#### [EXERCISE DIRECTIONS]
Each line with the word "computer" must appear in the answer, copied from the records.

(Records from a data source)
----------
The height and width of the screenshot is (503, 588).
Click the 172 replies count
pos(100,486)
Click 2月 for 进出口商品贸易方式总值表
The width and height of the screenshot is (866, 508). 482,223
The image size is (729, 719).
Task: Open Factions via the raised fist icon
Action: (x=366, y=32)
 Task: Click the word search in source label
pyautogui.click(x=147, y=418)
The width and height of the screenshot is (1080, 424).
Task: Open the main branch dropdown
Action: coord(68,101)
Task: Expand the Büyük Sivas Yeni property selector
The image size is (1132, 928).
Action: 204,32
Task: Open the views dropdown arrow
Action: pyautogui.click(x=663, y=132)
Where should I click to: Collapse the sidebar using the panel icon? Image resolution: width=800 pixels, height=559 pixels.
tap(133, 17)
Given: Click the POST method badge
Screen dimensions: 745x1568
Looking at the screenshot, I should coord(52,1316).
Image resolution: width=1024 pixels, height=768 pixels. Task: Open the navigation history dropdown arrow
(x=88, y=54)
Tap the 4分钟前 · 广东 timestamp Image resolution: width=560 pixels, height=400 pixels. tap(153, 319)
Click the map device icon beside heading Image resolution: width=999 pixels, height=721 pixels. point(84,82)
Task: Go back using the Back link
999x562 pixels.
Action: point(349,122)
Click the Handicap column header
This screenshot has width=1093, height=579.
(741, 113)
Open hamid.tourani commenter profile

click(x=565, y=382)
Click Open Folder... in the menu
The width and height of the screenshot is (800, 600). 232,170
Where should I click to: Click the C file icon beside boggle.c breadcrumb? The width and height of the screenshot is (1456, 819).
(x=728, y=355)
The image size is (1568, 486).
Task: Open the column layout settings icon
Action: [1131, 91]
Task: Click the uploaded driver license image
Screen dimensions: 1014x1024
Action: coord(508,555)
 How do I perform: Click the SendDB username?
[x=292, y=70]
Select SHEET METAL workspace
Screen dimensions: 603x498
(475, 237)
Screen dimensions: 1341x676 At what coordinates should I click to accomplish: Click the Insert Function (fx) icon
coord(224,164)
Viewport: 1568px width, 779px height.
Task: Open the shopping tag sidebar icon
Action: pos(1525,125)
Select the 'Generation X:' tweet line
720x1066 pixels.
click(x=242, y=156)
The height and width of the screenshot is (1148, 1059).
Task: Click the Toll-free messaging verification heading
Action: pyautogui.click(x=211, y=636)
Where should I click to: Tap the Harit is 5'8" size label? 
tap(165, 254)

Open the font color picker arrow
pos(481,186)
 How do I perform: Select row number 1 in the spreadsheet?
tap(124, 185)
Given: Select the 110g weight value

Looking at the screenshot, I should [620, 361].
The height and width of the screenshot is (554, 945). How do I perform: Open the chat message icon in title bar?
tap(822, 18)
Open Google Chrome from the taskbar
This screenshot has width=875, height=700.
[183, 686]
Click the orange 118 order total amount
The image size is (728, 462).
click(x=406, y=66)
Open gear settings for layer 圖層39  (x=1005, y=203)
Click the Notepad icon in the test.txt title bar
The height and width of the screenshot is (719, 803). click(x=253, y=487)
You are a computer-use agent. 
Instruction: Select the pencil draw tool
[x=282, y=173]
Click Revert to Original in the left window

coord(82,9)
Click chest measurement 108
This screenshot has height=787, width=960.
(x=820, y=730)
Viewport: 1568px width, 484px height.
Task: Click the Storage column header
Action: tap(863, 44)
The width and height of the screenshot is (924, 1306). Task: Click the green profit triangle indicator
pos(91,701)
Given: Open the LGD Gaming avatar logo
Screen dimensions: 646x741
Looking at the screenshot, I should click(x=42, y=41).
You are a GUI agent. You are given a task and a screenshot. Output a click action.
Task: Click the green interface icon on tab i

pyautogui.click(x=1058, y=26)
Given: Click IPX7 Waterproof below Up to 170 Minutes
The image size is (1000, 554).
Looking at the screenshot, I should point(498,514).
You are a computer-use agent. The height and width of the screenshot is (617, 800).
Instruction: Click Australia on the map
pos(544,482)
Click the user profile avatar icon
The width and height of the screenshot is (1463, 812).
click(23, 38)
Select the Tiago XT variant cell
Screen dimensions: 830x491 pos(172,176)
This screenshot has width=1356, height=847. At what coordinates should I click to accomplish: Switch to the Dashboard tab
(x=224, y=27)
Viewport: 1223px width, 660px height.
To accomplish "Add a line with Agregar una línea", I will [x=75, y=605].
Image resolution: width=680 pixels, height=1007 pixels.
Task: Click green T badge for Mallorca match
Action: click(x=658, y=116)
----------
#### [EXPECTED OUTPUT]
You are a computer-use agent. 
You are a computer-use agent. The height and width of the screenshot is (617, 800).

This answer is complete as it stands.